Meeting my agent/agency’s director, Holly McGhee of Pippin Properties, in the lobby bar of the Waldorf Astoria Hotel. She represents so many luminaries in children’s book publishing, I don’t even know where to begin. Letting her buy me a Singapore Sling is a good way to start! (Night time, dim lighting, stupid iPhone…sorry for the quality.)

A view from my room at the Waldorf. Okay, okay, this is the 19th floor Silver Light Ballroom, but the entire City was mine at that point, so same difference.

Behold. Random House.

 Me and my daughter in the lobby of Random House. I gave the security guy at the lobby desk my name and they let my family onto the elevator. They let me in Random House!
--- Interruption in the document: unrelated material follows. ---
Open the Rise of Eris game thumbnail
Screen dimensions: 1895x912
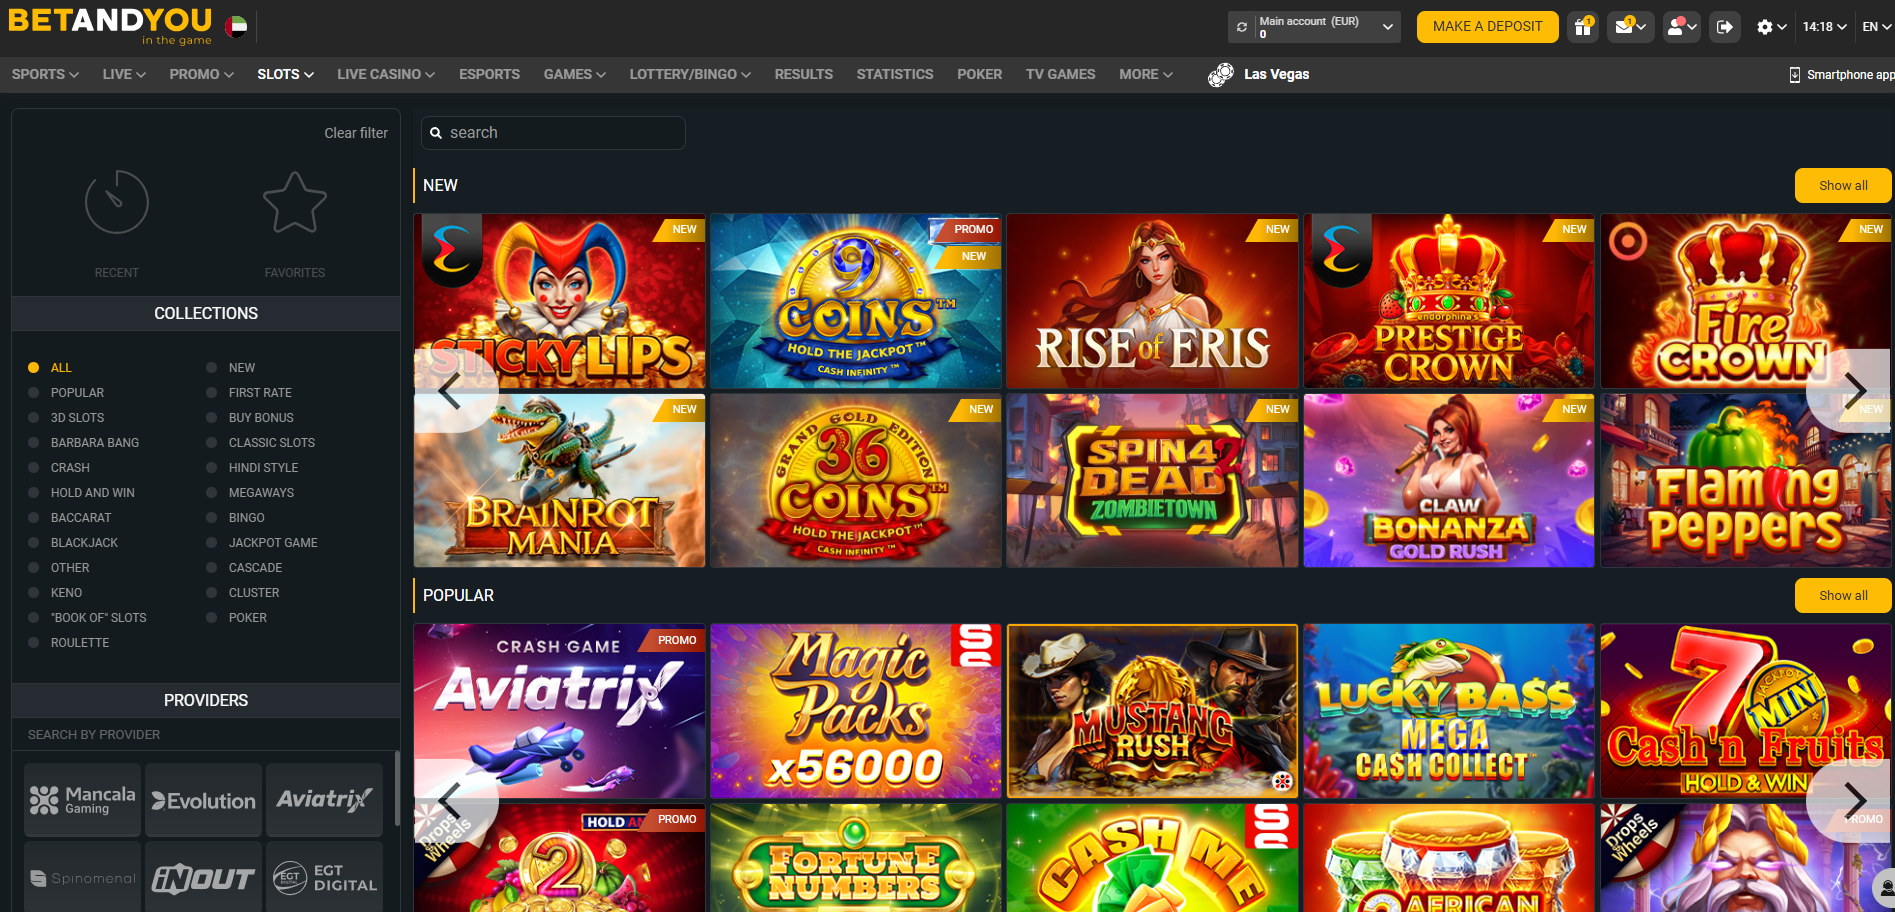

How Random is that?!

 Just chilling at my editor’s desk with my wife and daughter with a gorgeous view of New York sprawling out below and around us.

My fam meeting with my editor/publisher Wendy Lamb and assistant editor Dana Carey.

Talking book cover ideas with my book designer, Alison Impey. I can never express to her how impressed I am with the design that she came up with!

One last pic. This is my daughter, in heaven–I mean, the reading room of Pippin Headquarters. They made the mistake of letting her pick out some books and ARCs she wanted to take home with her. She picked so many that they had to ship her selection by ground! Amazing display of generosity from a great team.